- _Do this_
Copy the lines of the records from the one containing "Given: Open the red notifications bell icon" through the end, both ends included, with "red" changed to "blue" and everything else unchanged. Leave out the pictures.

☆ ☆ ☆ ☆

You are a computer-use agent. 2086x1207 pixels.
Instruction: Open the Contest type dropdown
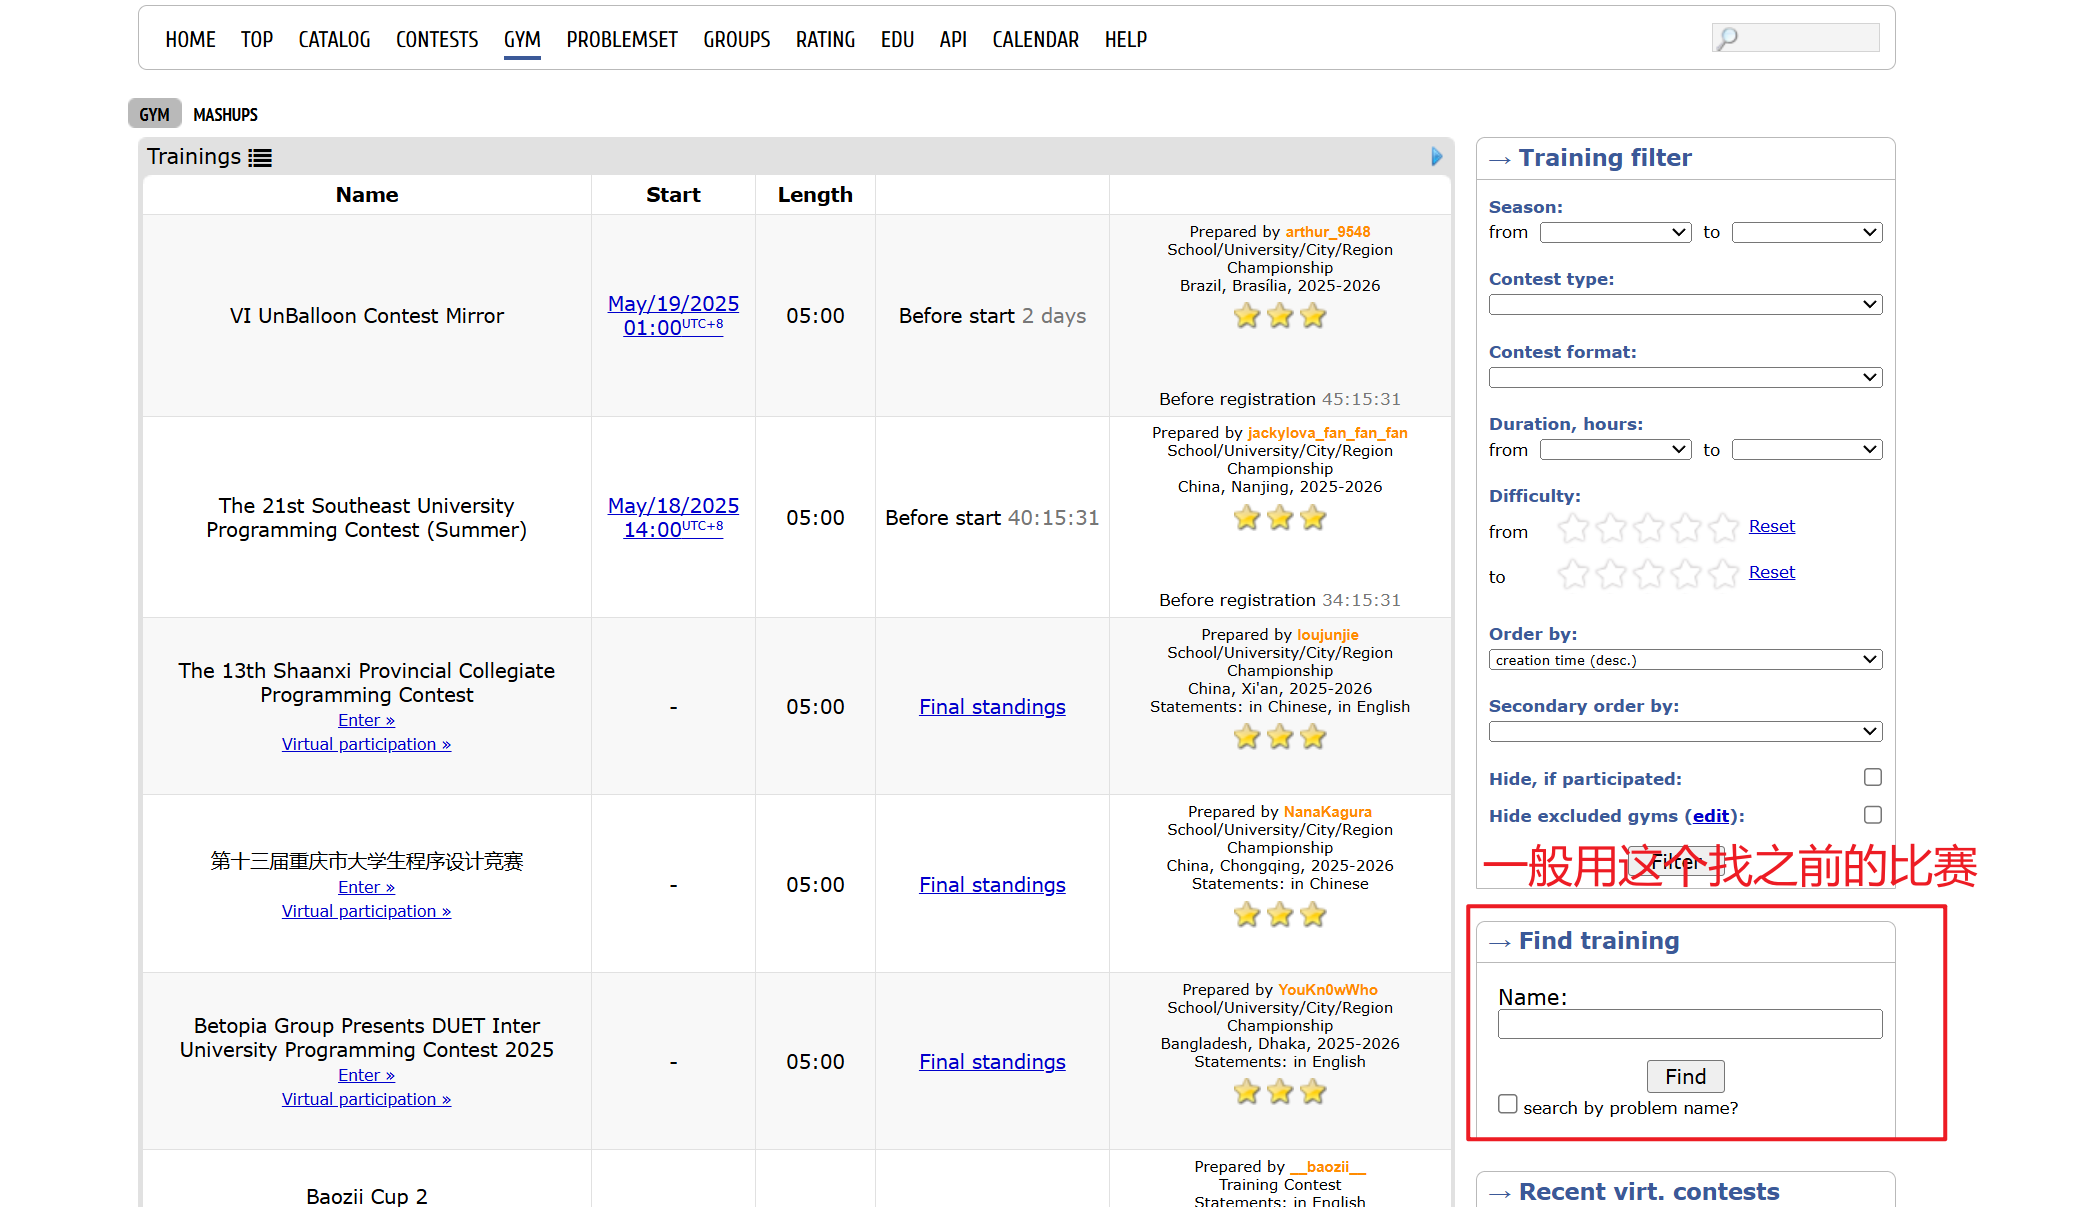[1685, 304]
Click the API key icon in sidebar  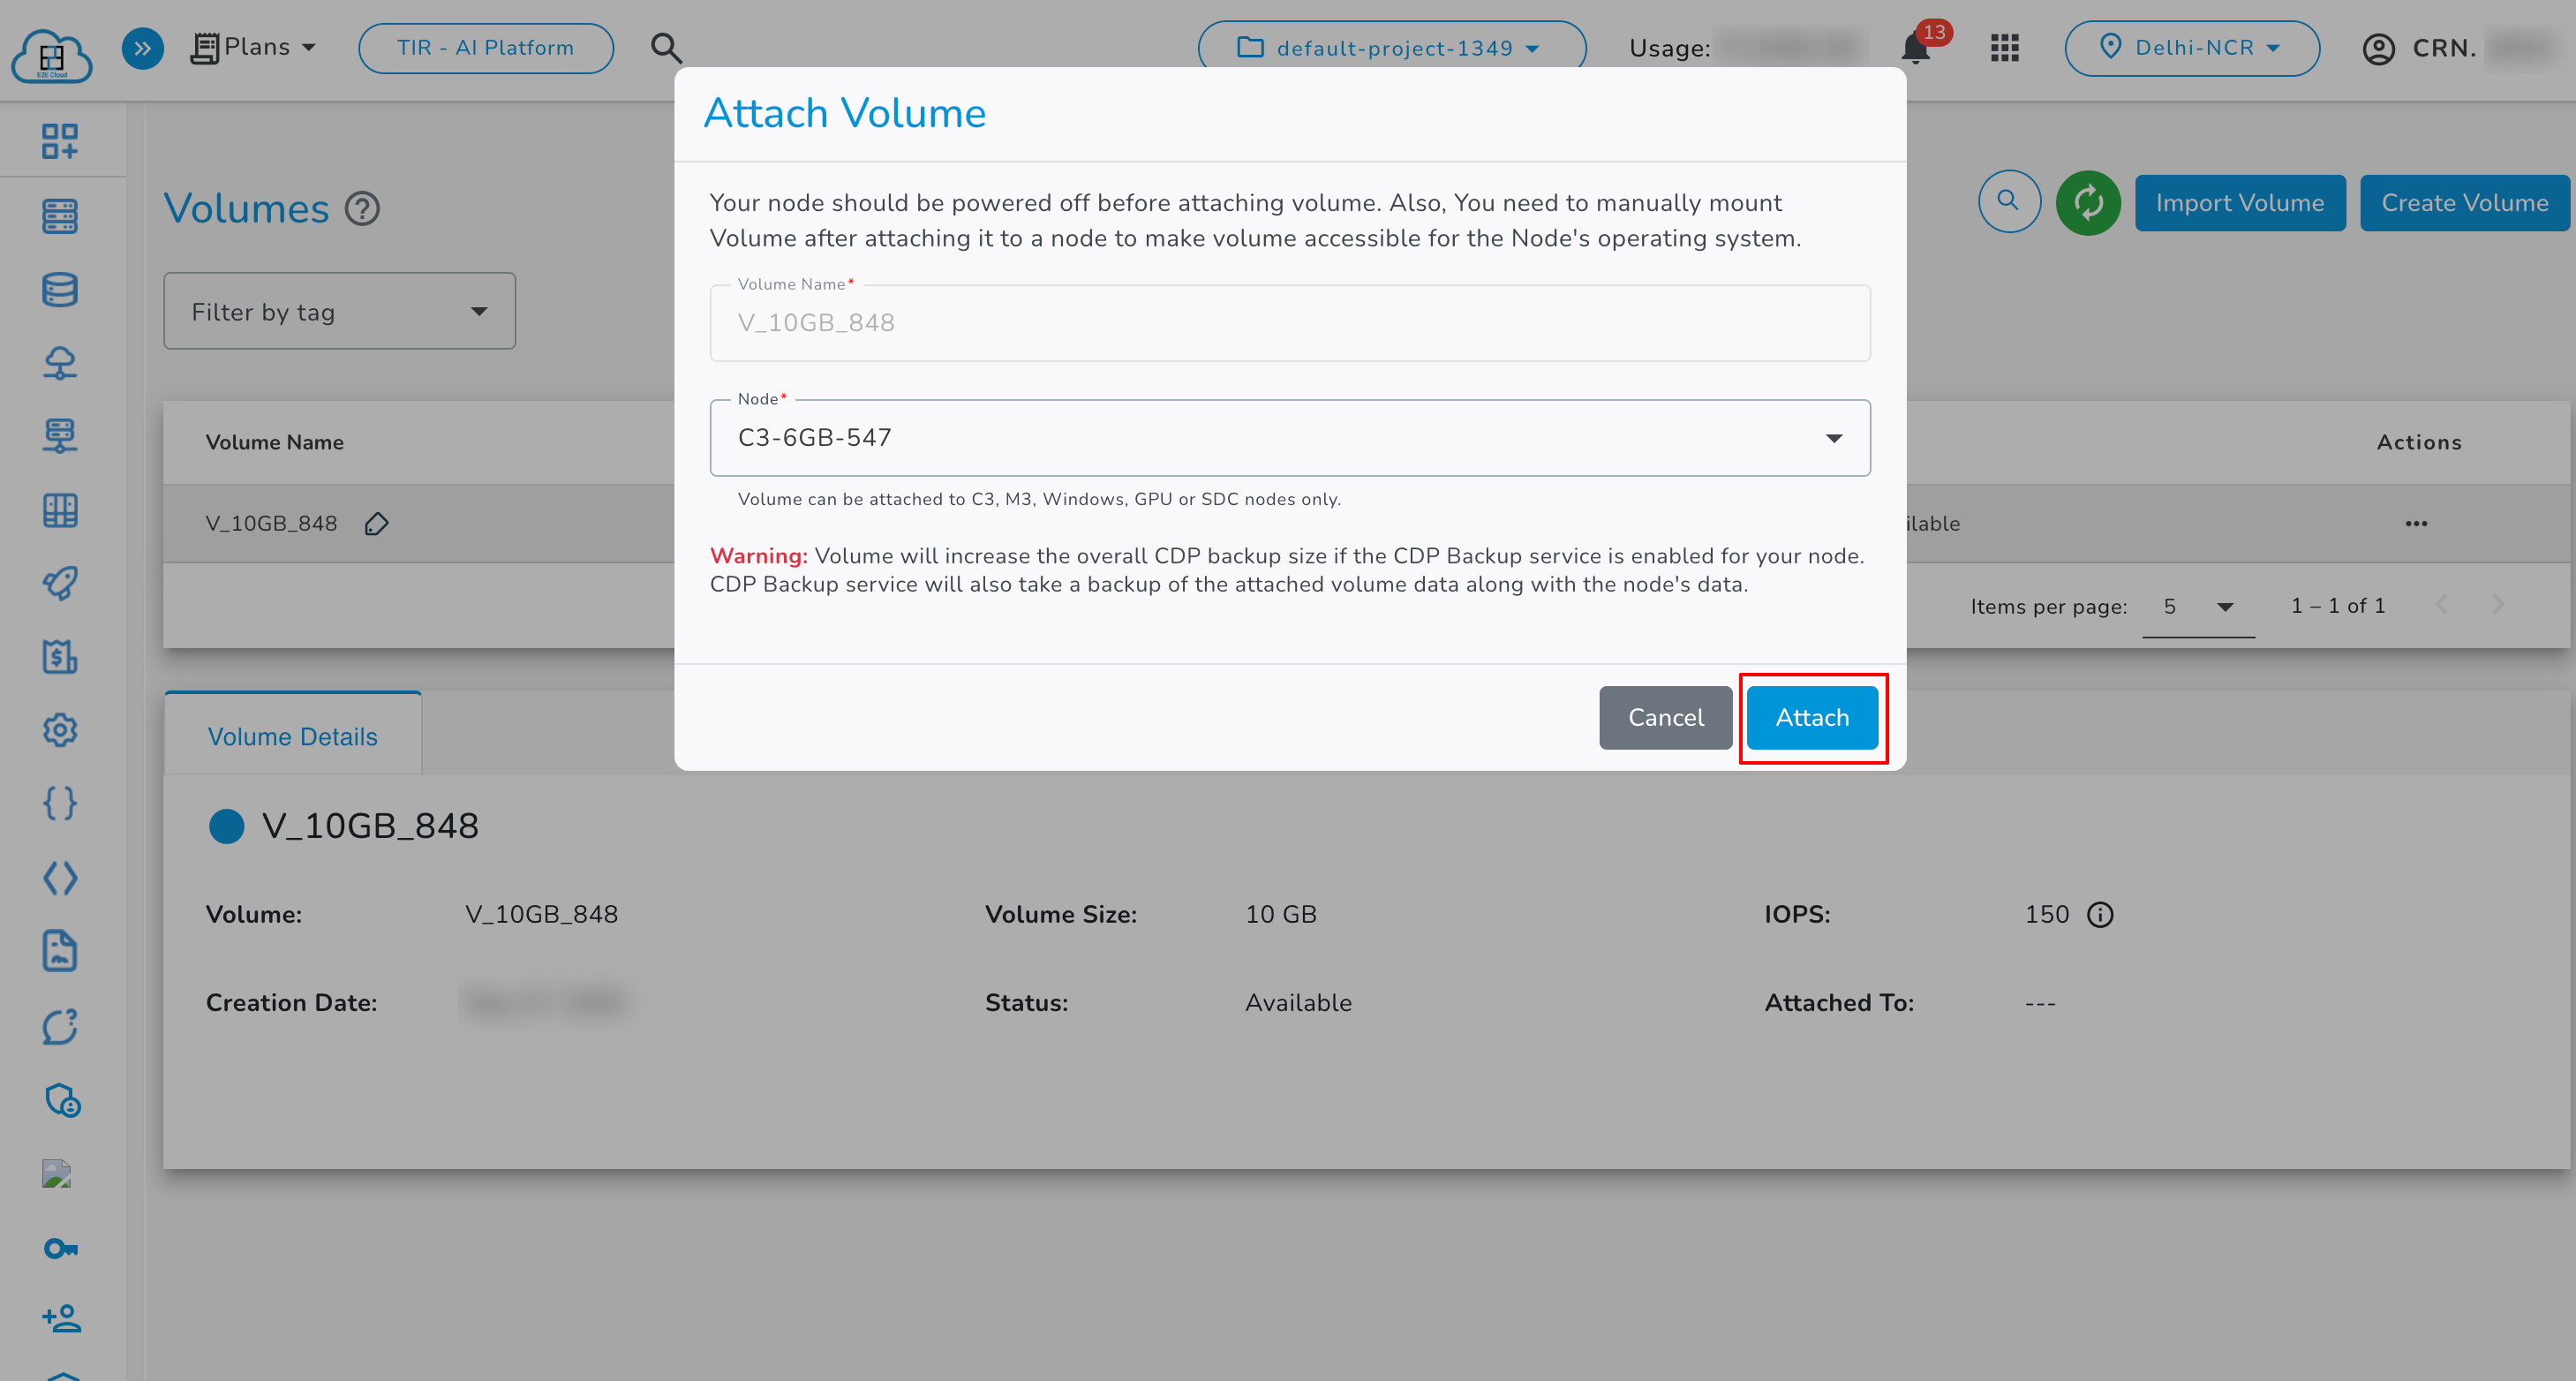point(61,1247)
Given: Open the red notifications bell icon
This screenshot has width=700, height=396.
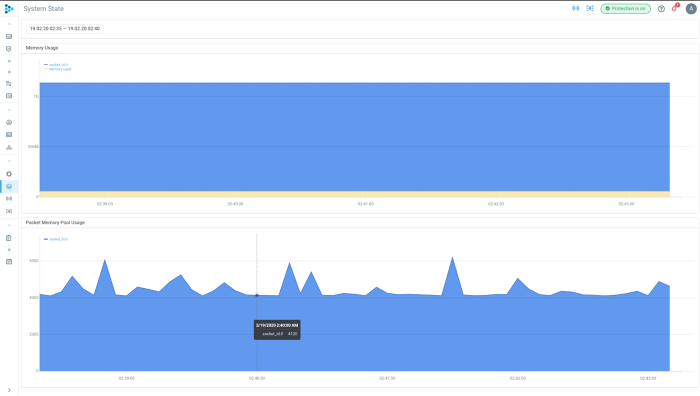Looking at the screenshot, I should pos(675,8).
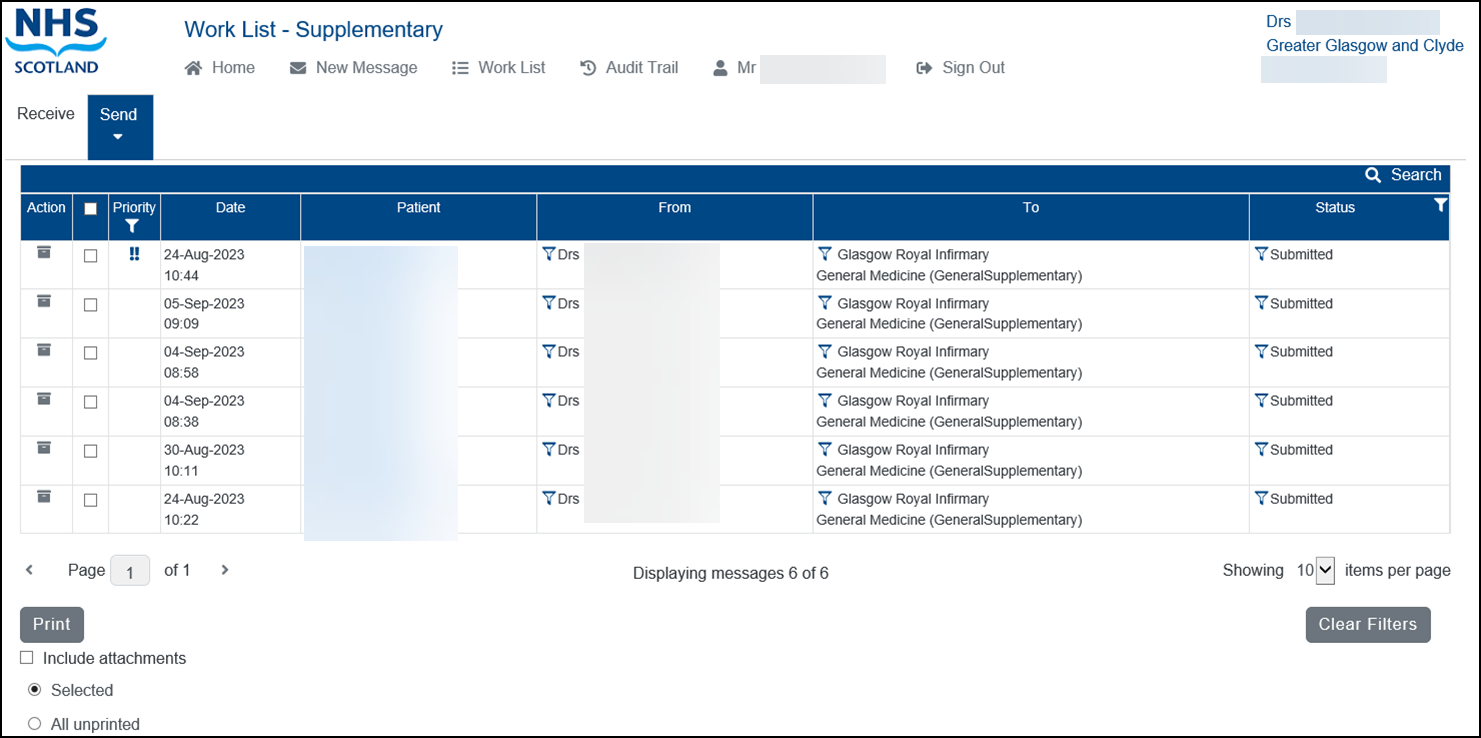Filter by From Drs in 04-Sep-2023 08:58 row
1481x738 pixels.
coord(548,352)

☆ ☆ ☆ ☆

- _Solution for this problem_
Given: Open the blue notifications bell icon
This screenshot has width=700, height=396.
Looking at the screenshot, I should pos(675,8).
Filter by From Drs in 04-Sep-2023 08:58 row
1481x738 pixels.
coord(548,352)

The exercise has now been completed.